[Element and text position records]
------------------------
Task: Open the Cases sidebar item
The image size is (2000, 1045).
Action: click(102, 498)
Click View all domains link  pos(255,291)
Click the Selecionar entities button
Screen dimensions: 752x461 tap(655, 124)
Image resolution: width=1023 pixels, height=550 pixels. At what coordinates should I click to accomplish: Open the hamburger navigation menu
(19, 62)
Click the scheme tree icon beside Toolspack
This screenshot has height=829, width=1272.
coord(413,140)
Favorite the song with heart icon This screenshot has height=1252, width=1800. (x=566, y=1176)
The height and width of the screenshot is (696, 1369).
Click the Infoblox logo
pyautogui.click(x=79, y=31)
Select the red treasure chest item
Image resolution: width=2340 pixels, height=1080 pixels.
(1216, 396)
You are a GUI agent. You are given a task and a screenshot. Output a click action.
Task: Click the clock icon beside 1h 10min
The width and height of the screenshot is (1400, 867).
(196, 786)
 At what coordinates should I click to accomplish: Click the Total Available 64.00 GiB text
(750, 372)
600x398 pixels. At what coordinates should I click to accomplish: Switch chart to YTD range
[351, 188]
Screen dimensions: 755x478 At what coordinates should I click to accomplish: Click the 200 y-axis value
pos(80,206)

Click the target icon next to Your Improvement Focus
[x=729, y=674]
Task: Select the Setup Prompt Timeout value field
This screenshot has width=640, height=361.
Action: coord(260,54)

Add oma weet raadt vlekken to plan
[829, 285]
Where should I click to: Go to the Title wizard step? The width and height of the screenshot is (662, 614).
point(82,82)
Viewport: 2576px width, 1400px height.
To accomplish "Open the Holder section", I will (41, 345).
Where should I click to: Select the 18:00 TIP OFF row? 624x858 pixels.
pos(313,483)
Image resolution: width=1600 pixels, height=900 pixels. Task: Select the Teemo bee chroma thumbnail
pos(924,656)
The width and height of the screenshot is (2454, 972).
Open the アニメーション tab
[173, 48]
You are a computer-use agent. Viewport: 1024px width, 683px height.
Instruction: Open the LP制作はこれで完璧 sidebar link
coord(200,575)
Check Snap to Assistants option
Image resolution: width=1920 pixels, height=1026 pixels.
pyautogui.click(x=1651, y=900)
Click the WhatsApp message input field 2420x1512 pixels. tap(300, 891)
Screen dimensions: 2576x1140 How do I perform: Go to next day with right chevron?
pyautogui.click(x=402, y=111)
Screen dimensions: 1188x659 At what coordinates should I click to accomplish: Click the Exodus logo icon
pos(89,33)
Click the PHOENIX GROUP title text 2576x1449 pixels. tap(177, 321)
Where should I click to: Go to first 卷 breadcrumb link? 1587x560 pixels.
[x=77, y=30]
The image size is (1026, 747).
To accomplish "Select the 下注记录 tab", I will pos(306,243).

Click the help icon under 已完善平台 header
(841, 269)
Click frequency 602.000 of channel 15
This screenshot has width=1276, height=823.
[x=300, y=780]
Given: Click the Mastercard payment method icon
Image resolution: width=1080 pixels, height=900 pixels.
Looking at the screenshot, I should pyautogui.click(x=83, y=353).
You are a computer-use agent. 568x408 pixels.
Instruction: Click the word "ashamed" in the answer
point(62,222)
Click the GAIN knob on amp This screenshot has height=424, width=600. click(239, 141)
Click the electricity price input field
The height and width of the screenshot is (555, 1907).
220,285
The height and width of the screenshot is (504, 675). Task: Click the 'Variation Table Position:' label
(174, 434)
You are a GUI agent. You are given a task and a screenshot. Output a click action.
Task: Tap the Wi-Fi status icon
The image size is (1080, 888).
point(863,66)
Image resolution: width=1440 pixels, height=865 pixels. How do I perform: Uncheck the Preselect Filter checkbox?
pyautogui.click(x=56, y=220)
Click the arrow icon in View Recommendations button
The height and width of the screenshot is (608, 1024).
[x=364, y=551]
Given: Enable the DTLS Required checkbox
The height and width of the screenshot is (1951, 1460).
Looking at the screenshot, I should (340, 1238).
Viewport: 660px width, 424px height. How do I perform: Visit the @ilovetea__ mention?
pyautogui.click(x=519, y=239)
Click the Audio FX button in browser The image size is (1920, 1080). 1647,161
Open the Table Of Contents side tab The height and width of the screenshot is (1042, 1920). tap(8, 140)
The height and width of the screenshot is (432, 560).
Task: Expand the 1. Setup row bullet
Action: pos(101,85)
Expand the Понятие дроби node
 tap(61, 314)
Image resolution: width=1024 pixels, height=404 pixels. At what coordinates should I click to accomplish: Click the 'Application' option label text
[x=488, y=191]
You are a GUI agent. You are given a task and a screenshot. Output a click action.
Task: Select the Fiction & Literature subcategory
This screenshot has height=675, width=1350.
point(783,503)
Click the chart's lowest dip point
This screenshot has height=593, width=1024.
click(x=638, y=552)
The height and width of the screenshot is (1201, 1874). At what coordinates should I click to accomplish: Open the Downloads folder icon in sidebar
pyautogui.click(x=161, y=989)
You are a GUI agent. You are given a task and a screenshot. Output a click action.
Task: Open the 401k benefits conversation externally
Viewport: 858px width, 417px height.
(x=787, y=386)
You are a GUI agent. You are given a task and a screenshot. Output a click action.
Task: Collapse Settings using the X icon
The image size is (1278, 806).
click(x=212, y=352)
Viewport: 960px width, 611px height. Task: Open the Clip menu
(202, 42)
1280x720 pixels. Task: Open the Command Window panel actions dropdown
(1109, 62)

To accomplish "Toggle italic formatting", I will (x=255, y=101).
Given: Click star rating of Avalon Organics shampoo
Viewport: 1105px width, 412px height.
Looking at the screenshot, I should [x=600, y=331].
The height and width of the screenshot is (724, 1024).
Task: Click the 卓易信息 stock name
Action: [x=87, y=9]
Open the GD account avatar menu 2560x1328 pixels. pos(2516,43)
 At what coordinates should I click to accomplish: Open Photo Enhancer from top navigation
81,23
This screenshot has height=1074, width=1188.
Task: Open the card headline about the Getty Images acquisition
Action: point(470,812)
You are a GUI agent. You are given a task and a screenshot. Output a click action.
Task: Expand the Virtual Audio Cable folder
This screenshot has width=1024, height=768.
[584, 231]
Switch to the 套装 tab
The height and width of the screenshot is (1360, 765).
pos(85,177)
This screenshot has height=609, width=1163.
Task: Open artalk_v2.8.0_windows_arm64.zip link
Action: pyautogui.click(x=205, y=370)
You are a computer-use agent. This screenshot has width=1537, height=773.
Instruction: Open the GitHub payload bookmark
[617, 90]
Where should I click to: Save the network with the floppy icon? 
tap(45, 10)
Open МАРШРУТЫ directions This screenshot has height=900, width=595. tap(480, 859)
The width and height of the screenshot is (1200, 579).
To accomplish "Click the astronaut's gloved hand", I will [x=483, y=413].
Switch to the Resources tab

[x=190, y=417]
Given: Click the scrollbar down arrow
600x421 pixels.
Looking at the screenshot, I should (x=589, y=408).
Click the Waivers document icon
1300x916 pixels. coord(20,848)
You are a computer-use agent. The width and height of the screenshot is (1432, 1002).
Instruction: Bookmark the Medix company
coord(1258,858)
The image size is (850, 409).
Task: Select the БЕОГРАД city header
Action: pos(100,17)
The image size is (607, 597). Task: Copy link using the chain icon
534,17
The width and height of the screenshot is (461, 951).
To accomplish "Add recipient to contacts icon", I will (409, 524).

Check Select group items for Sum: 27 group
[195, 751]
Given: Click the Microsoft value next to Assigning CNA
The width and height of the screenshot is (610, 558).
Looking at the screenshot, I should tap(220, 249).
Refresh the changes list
------------------------
Edit the records so that every "At what coordinates should I click to accomplish" becomes "Which point should I click to accomplish", leaving all other text unchanged.

Task: Open the Cases sidebar item
The image size is (2000, 1045).
Action: click(102, 498)
Click View all domains link  pos(255,291)
Click the Selecionar entities button
Screen dimensions: 752x461 tap(655, 124)
Image resolution: width=1023 pixels, height=550 pixels. Which point should I click to accomplish: Open the hamburger navigation menu
(19, 62)
Click the scheme tree icon beside Toolspack
This screenshot has height=829, width=1272.
coord(413,140)
Favorite the song with heart icon This screenshot has height=1252, width=1800. (x=566, y=1176)
The height and width of the screenshot is (696, 1369).
Click the Infoblox logo
pyautogui.click(x=79, y=31)
Select the red treasure chest item
Image resolution: width=2340 pixels, height=1080 pixels.
(1216, 396)
You are a GUI agent. You are given a task and a screenshot. Output a click action.
Task: Click the clock icon beside 1h 10min
The width and height of the screenshot is (1400, 867).
(196, 786)
 Which point should I click to accomplish: Click the Total Available 64.00 GiB text
(750, 372)
600x398 pixels. Which point should I click to accomplish: Switch chart to YTD range
[351, 188]
Screen dimensions: 755x478 Which point should I click to accomplish: Click the 200 y-axis value
pos(80,206)

Click the target icon next to Your Improvement Focus
[x=729, y=674]
Task: Select the Setup Prompt Timeout value field
This screenshot has width=640, height=361.
Action: coord(260,54)

Add oma weet raadt vlekken to plan
[829, 285]
Where should I click to: Go to the Title wizard step? The width and height of the screenshot is (662, 614).
point(82,82)
Viewport: 2576px width, 1400px height.
To accomplish "Open the Holder section", I will (41, 345).
Where should I click to: Select the 18:00 TIP OFF row? 624x858 pixels.
pos(313,483)
Image resolution: width=1600 pixels, height=900 pixels. Task: Select the Teemo bee chroma thumbnail
pos(924,656)
The width and height of the screenshot is (2454, 972).
Open the アニメーション tab
[173, 48]
You are a computer-use agent. Viewport: 1024px width, 683px height.
Instruction: Open the LP制作はこれで完璧 sidebar link
coord(200,575)
Check Snap to Assistants option
Image resolution: width=1920 pixels, height=1026 pixels.
pyautogui.click(x=1651, y=900)
Click the WhatsApp message input field 2420x1512 pixels. tap(300, 891)
Screen dimensions: 2576x1140 How do I perform: Go to next day with right chevron?
pyautogui.click(x=402, y=111)
Screen dimensions: 1188x659 Which point should I click to accomplish: Click the Exodus logo icon
pos(89,33)
Click the PHOENIX GROUP title text 2576x1449 pixels. tap(177, 321)
Where should I click to: Go to first 卷 breadcrumb link? 1587x560 pixels.
[x=77, y=30]
The image size is (1026, 747).
To accomplish "Select the 下注记录 tab", I will pos(306,243).

Click the help icon under 已完善平台 header
(841, 269)
Click frequency 602.000 of channel 15
This screenshot has width=1276, height=823.
[x=300, y=780]
Given: Click the Mastercard payment method icon
Image resolution: width=1080 pixels, height=900 pixels.
Looking at the screenshot, I should pyautogui.click(x=83, y=353).
You are a computer-use agent. 568x408 pixels.
Instruction: Click the word "ashamed" in the answer
point(62,222)
Click the GAIN knob on amp This screenshot has height=424, width=600. click(239, 141)
Click the electricity price input field
The height and width of the screenshot is (555, 1907).
220,285
The height and width of the screenshot is (504, 675). Task: Click the 'Variation Table Position:' label
(174, 434)
You are a GUI agent. You are given a task and a screenshot. Output a click action.
Task: Tap the Wi-Fi status icon
The image size is (1080, 888).
point(863,66)
Image resolution: width=1440 pixels, height=865 pixels. How do I perform: Uncheck the Preselect Filter checkbox?
pyautogui.click(x=56, y=220)
Click the arrow icon in View Recommendations button
The height and width of the screenshot is (608, 1024).
[x=364, y=551]
Given: Enable the DTLS Required checkbox
The height and width of the screenshot is (1951, 1460).
Looking at the screenshot, I should (340, 1238).
Viewport: 660px width, 424px height. How do I perform: Visit the @ilovetea__ mention?
pyautogui.click(x=519, y=239)
Click the Audio FX button in browser The image size is (1920, 1080). 1647,161
Open the Table Of Contents side tab The height and width of the screenshot is (1042, 1920). tap(8, 140)
The height and width of the screenshot is (432, 560).
Task: Expand the 1. Setup row bullet
Action: pos(101,85)
Expand the Понятие дроби node
 tap(61, 314)
Image resolution: width=1024 pixels, height=404 pixels. Which point should I click to accomplish: Click the 'Application' option label text
[x=488, y=191]
You are a GUI agent. You are given a task and a screenshot. Output a click action.
Task: Select the Fiction & Literature subcategory
This screenshot has height=675, width=1350.
point(783,503)
Click the chart's lowest dip point
This screenshot has height=593, width=1024.
click(x=638, y=552)
The height and width of the screenshot is (1201, 1874). Which point should I click to accomplish: Open the Downloads folder icon in sidebar
pyautogui.click(x=161, y=989)
You are a GUI agent. You are given a task and a screenshot. Output a click action.
Task: Open the 401k benefits conversation externally
Viewport: 858px width, 417px height.
(x=787, y=386)
You are a GUI agent. You are given a task and a screenshot. Output a click action.
Task: Collapse Settings using the X icon
The image size is (1278, 806).
click(x=212, y=352)
Viewport: 960px width, 611px height. Task: Open the Clip menu
(202, 42)
1280x720 pixels. Task: Open the Command Window panel actions dropdown
(1109, 62)

To accomplish "Toggle italic formatting", I will (x=255, y=101).
Given: Click star rating of Avalon Organics shampoo
Viewport: 1105px width, 412px height.
Looking at the screenshot, I should [x=600, y=331].
The height and width of the screenshot is (724, 1024).
Task: Click the 卓易信息 stock name
Action: [x=87, y=9]
Open the GD account avatar menu 2560x1328 pixels. pos(2516,43)
 Which point should I click to accomplish: Open Photo Enhancer from top navigation
81,23
This screenshot has height=1074, width=1188.
Task: Open the card headline about the Getty Images acquisition
Action: point(470,812)
You are a GUI agent. You are given a task and a screenshot. Output a click action.
Task: Expand the Virtual Audio Cable folder
This screenshot has width=1024, height=768.
[584, 231]
Switch to the 套装 tab
The height and width of the screenshot is (1360, 765).
pos(85,177)
This screenshot has height=609, width=1163.
Task: Open artalk_v2.8.0_windows_arm64.zip link
Action: pyautogui.click(x=205, y=370)
You are a computer-use agent. This screenshot has width=1537, height=773.
Instruction: Open the GitHub payload bookmark
[617, 90]
Where should I click to: Save the network with the floppy icon? 
tap(45, 10)
Open МАРШРУТЫ directions This screenshot has height=900, width=595. tap(480, 859)
The width and height of the screenshot is (1200, 579).
To accomplish "Click the astronaut's gloved hand", I will [x=483, y=413].
Switch to the Resources tab

[x=190, y=417]
Given: Click the scrollbar down arrow
600x421 pixels.
Looking at the screenshot, I should (x=589, y=408).
Click the Waivers document icon
1300x916 pixels. coord(20,848)
You are a computer-use agent. The width and height of the screenshot is (1432, 1002).
Instruction: Bookmark the Medix company
coord(1258,858)
The image size is (850, 409).
Task: Select the БЕОГРАД city header
Action: pos(100,17)
The image size is (607, 597). Task: Copy link using the chain icon
534,17
The width and height of the screenshot is (461, 951).
To accomplish "Add recipient to contacts icon", I will (409, 524).

Check Select group items for Sum: 27 group
[195, 751]
Given: Click the Microsoft value next to Assigning CNA
The width and height of the screenshot is (610, 558).
Looking at the screenshot, I should tap(220, 249).
Refresh the changes list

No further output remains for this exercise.